Hopper, S., & Evans, C. R. (2013). Metric perturbations from eccentric orbits on a Schwarzschild black hole: I. Odd-parity Regge-Wheeler to Lorenz gauge transformation and two new methods to circumvent the Gibbs phenomenon. Physical Review D, 87(6): 064008. doi:10.1103/PhysRevD.87.064008.


Cite as: http://hdl.handle.net/11858/00-001M-0000-0010-2324-0
Abstract
We calculate the odd-parity, radiative ($\ell \ge 2$) parts of the metric perturbation in Lorenz gauge caused by a small compact object in eccentric orbit about a Schwarzschild black hole. The Lorenz gauge solution is found via gauge transformation from a corresponding one in Regge-Wheeler gauge.
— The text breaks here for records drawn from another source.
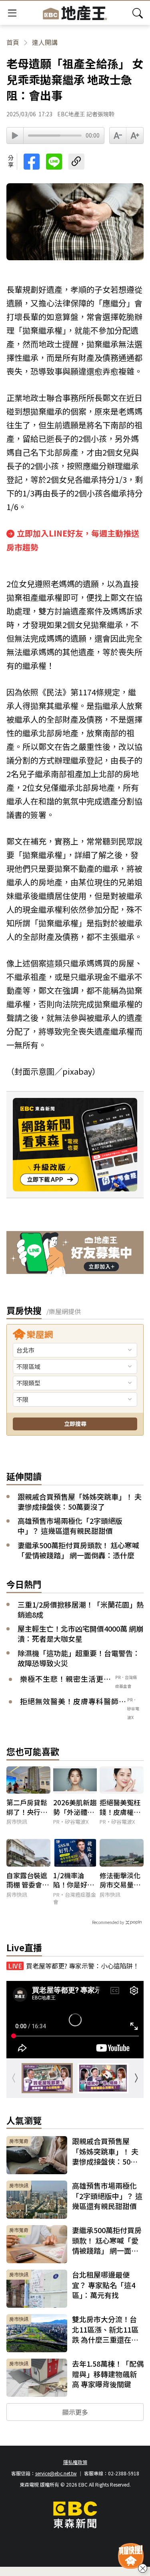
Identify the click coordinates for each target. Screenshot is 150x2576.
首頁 (12, 42)
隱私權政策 (75, 2462)
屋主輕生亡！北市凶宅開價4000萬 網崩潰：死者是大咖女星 (80, 1634)
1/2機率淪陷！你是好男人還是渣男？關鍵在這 (73, 1880)
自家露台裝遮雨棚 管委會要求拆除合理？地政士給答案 (27, 1880)
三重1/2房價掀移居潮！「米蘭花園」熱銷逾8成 (81, 1610)
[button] (136, 2078)
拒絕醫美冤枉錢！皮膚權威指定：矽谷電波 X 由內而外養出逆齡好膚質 (120, 1807)
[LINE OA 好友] (75, 1253)
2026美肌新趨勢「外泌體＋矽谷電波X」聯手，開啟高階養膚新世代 (74, 1807)
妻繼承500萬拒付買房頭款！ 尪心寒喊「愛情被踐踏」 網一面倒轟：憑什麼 (78, 1550)
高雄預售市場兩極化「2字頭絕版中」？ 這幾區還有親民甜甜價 (70, 1526)
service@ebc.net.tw (56, 2473)
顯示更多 (75, 2412)
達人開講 (45, 42)
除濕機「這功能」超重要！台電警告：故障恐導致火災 (79, 1658)
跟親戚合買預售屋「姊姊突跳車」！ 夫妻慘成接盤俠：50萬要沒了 (80, 1502)
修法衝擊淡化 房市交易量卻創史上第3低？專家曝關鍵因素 (120, 1880)
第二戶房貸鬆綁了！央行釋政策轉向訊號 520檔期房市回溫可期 (26, 1807)
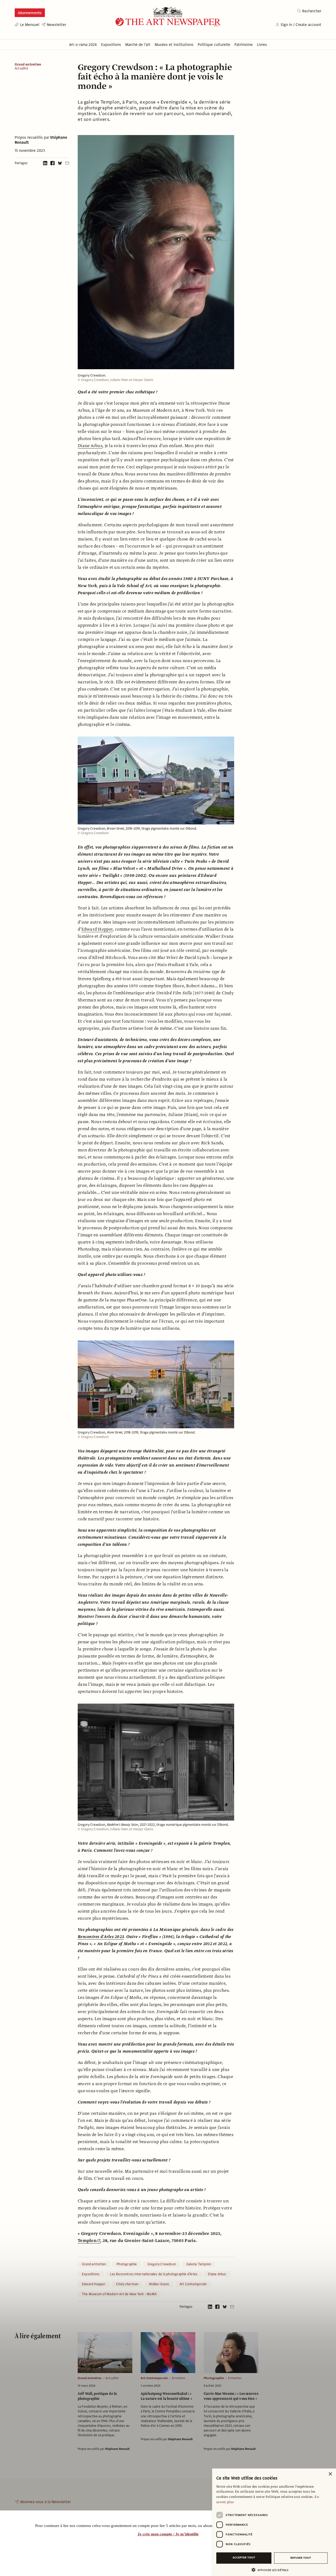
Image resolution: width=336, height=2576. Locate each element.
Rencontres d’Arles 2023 (101, 1937)
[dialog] (274, 2522)
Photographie (127, 2264)
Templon (87, 2241)
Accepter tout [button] (244, 2557)
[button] (272, 2570)
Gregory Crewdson (162, 2264)
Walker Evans (159, 2284)
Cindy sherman (127, 2284)
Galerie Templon (198, 2264)
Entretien (178, 2378)
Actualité (21, 69)
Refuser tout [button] (300, 2558)
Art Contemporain (193, 2284)
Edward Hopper (97, 929)
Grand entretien (28, 64)
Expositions (90, 2274)
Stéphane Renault (117, 2449)
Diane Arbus (90, 446)
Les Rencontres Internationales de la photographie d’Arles (153, 2274)
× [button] (330, 2474)
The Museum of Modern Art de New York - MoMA (119, 2294)
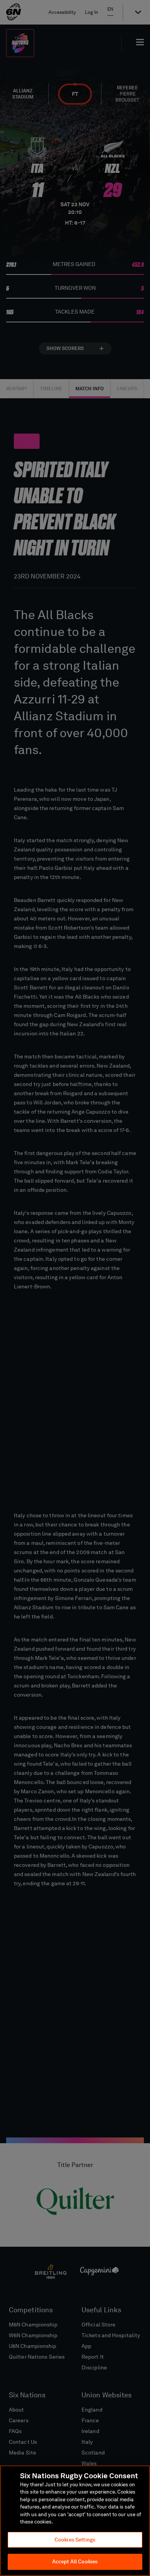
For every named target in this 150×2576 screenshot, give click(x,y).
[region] (75, 2520)
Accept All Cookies (75, 2561)
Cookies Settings (75, 2540)
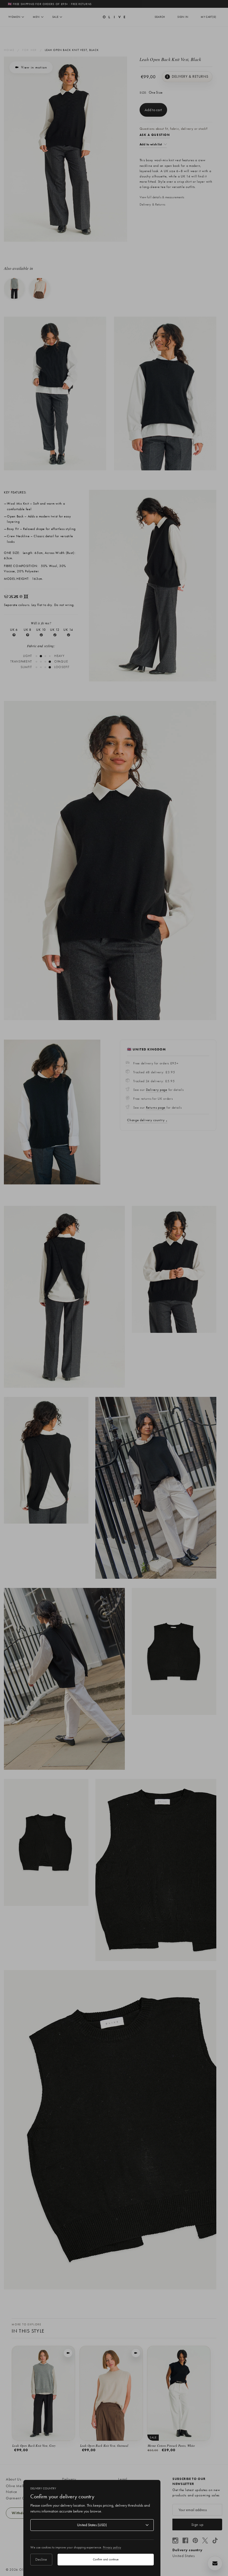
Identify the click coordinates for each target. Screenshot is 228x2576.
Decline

Like the Regge-Wheeler gauge solution itself, the gauge generator is computed in the frequency domain and transferred to the time domain. The wave equation for the gauge generator has a source with a compact, moving delta-function term and a discontinuous non-compact term. The former term allows the method of extended homogeneous solutions to be applied (which circumvents the Gibbs phenomenon). The latter has required the development of new means to use frequency domain methods and yet be able to transfer to the time domain while avoiding Gibbs problems. Two new methods are developed to achieve this: a partial annihilator method and a method of extended particular solutions. We detail these methods and show their application in calculating the odd-parity gauge generator and Lorenz gauge metric perturbations. A subsequent paper will apply these methods to the harder task of computing the even-parity parts of the gauge generator.